Whatever the case may be, I can’t help but feel a little bit empty knowing it all came and went so quickly. My only glimmer of hope? Realizing that it’s completely acceptable to be overly critical of our favorite A-lister’s fashion choices for at least another five days. The hackers may have kept me a little behind schedule…but today I’m out in full force, ready to talk hemlines, hairdos and haute couture.

(Plus, being the first blogger to post about red carpet fashion is akin to Jessica Chastain making the mistake of showing up to the red carpet early on Sunday. The very first rule of fabulousness is being fashionably late, right?)

2013 Oscars red carpet fashion review

My Absolute Favorites

Jennifer Hudson in Roberto Cavalli

Jennifer Hudson

Jennifer is having such a moment right now. Her transformation over the past few years has been nothing short of amazing. The fit, color and sparkle of this gown are so gorgeous. I love her sleek hair and thick bangs. (If only she had chosen something like this when she actually won her Oscar. I don’t even want to think about that strange metallic jacket she donned in 2007.)

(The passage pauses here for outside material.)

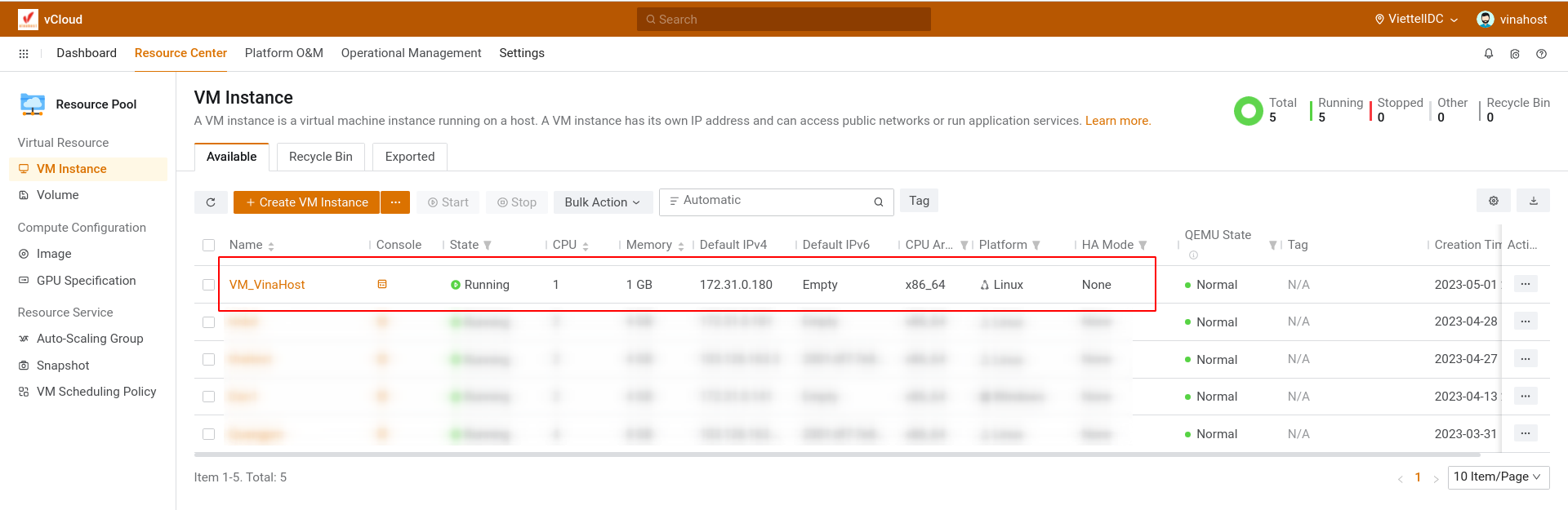Viewport: 1568px width, 510px height.
Task: Open the notifications bell icon
Action: pyautogui.click(x=1488, y=54)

Zoe Saldana in Alexis Mabille

Zoe Saldana

This may have been my favorite dress of the night. I love that Zoe takes risks and chooses unique and interesting pieces. The detailing? The belt? The layered ombre hemline? Sublime. (And let’s not forget her rocking figure.) I probably should be jealous, but instead I just want to do a celebratory cart-wheel.

Jane Fonda in Versace

Jane Fonda

You guys. This woman is seventy-five years old. She should be in a retirement home! Instead, she’s trotting around in canary yellow Versace making the rest of us look bad.  I mean…she clearly has way less cellulite and wrinkles than my sorry 28-year-old self. (I think I just got inspired to pop in an old workout VHS and start doing some leg lifts.)

Charlize Theron in Dior Haute Couture

Charlize Theron

I think Charlize might just be the most beautiful woman on the planet. I still can’t figure out how they made her so ugly in Monster. This gown is sheer perfection on her — it kind of makes me want to hack all of my hair off and grow seven inches taller. (Unfortunately, I would look less like Charlize and more like Anne Hatthaway’s character in Les Mis…only chubbier and with sparser eyebrows.)

Giuliana Ranci in Rafael Cennamo

Giuliana Rancic

This dress is so modern and sculptural….it looked even better on live TV. I also love that Giuliana had the balls to chop all her hair off the morning of the Oscars. (Let’s be honest…her Kardashian-esque extensions were getting a little ridiculous.) Truly, my only criticism is that homegirl needs to eat a sandwich.

Stuff I really liked

Halle Berry in Elie Saab

halle-berry

I love the structure and sleekness of this. It pairs beautifully with her short hair and makes me want to steal her body and attach my head to it. (If such a thing is actually possible.) She looks like a diva…in a good way.

Octavia Spencer in Tadashi Shoji

octavia-spencer

Stunning and elegant. She looks as if she’s been wrapped in a delicate, ethereal cloud. (I can’t even imagine her making that poop pie in The Help because this dress is so darn classy.) I wish Adele would have worn something similar.

Jessica Chastain in Armani Prive

Jessica Chastain

Beautiful. The color and fit are flawless. Her hair is dreamy and she really does look like Jessica Rabbit. That being said, I feel like everyone is doing the “Old Hollywood Glamour” thing and I would have loved to see her in something more risky.

Jennifer Lawrence in Dior Haute Couture

Jennifer Lawrence

I’ve got to admit…when I first saw her arrive, I wasn’t a fan. After seeing a shot of her from the waist up, I may or may not have uttered the words, “She looks like a middle-aged bride!”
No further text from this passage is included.